■ Given problem:
Express the part of the data that opens with the line containing "You are a computer-use agent. The" and closes with the line containing "will click(x=473, y=540)." as a two-column CSV with the columns input and output. Give one row for each input paired with its output, put each value in a quoted field, and turn line breaks into spaces.

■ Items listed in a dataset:
++++++++
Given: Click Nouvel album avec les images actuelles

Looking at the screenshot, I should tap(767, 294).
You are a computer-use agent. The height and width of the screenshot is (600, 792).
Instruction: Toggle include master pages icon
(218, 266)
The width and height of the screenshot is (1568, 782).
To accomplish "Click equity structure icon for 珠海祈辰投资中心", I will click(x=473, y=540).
++++++++
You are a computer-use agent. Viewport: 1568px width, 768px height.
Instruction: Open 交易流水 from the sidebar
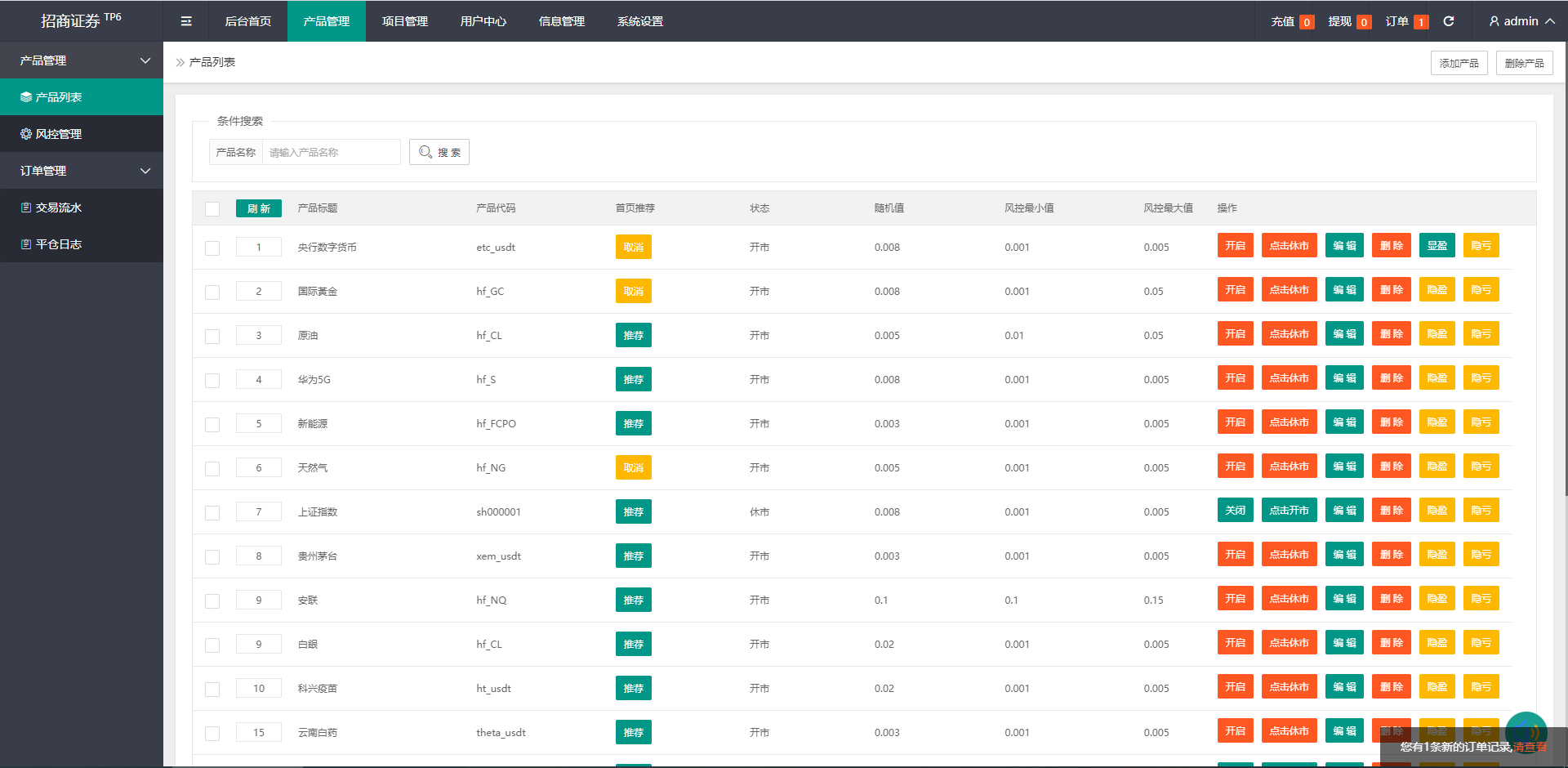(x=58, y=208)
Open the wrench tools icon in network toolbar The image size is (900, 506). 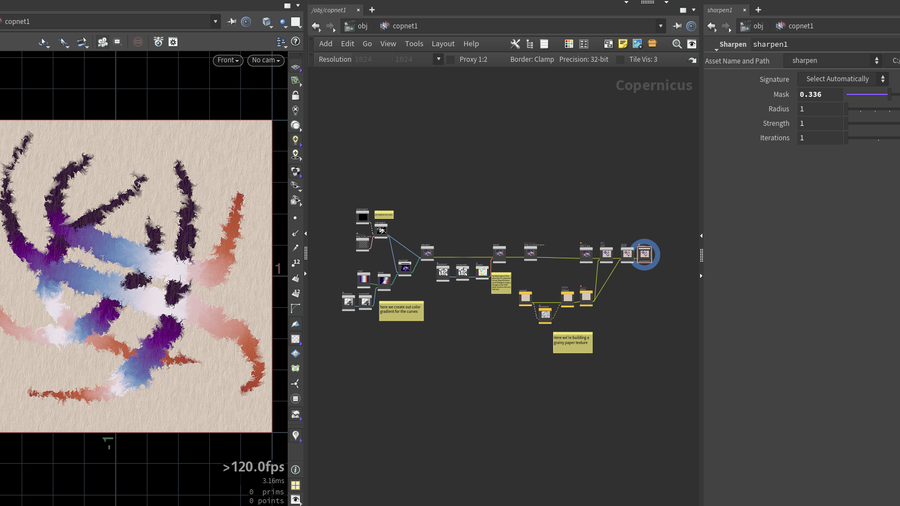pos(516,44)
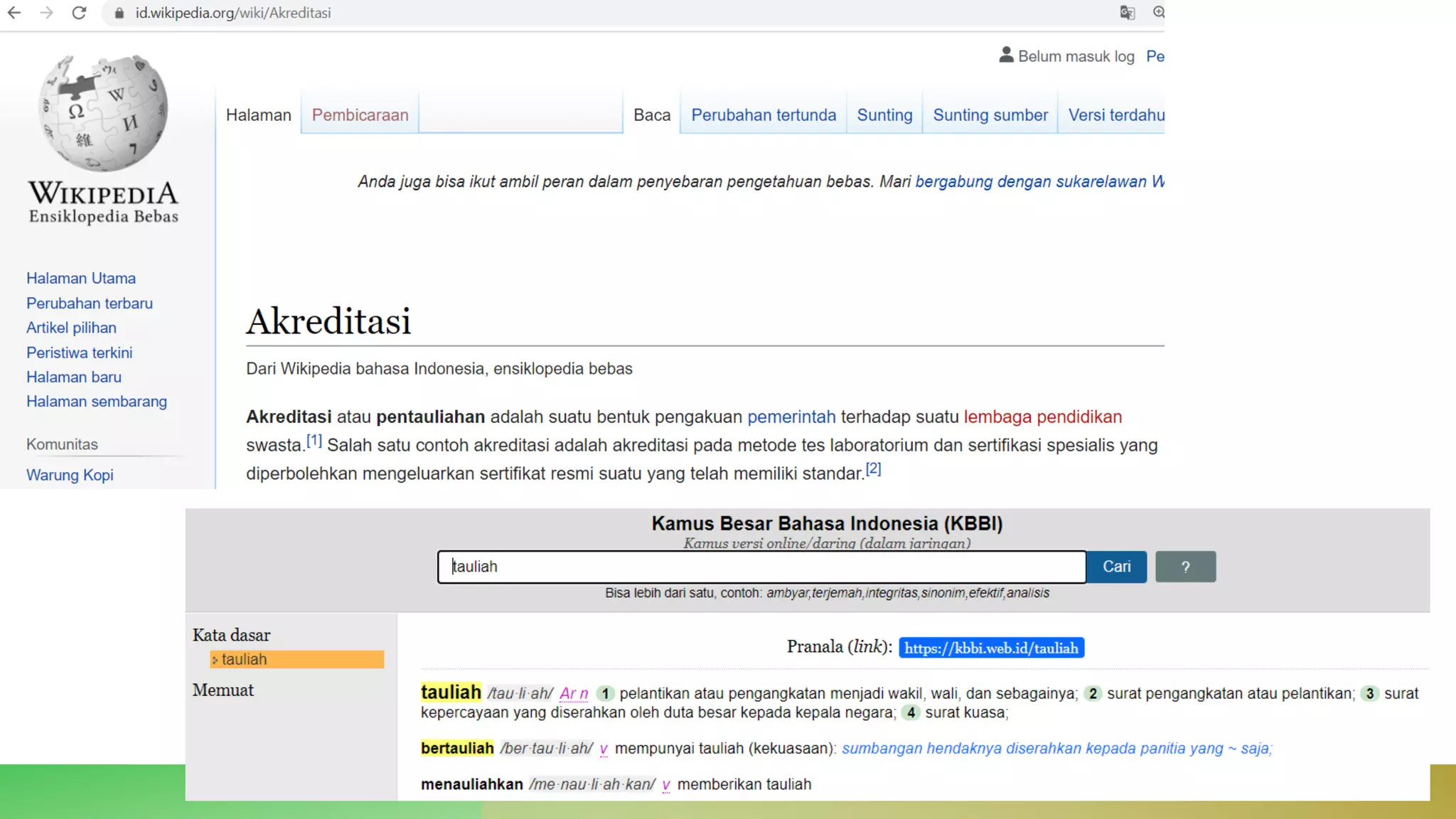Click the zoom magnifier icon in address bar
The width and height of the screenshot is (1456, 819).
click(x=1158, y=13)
++++++++
■ The completed task:
input,output
"You are a computer-use agent. The height and width of the screenshot is (600, 792). Instruction: Toggle include master pages icon","(218, 266)"
"The width and height of the screenshot is (1568, 782). To accomplish ""Click equity structure icon for 珠海祈辰投资中心"",","I will click(x=473, y=540)."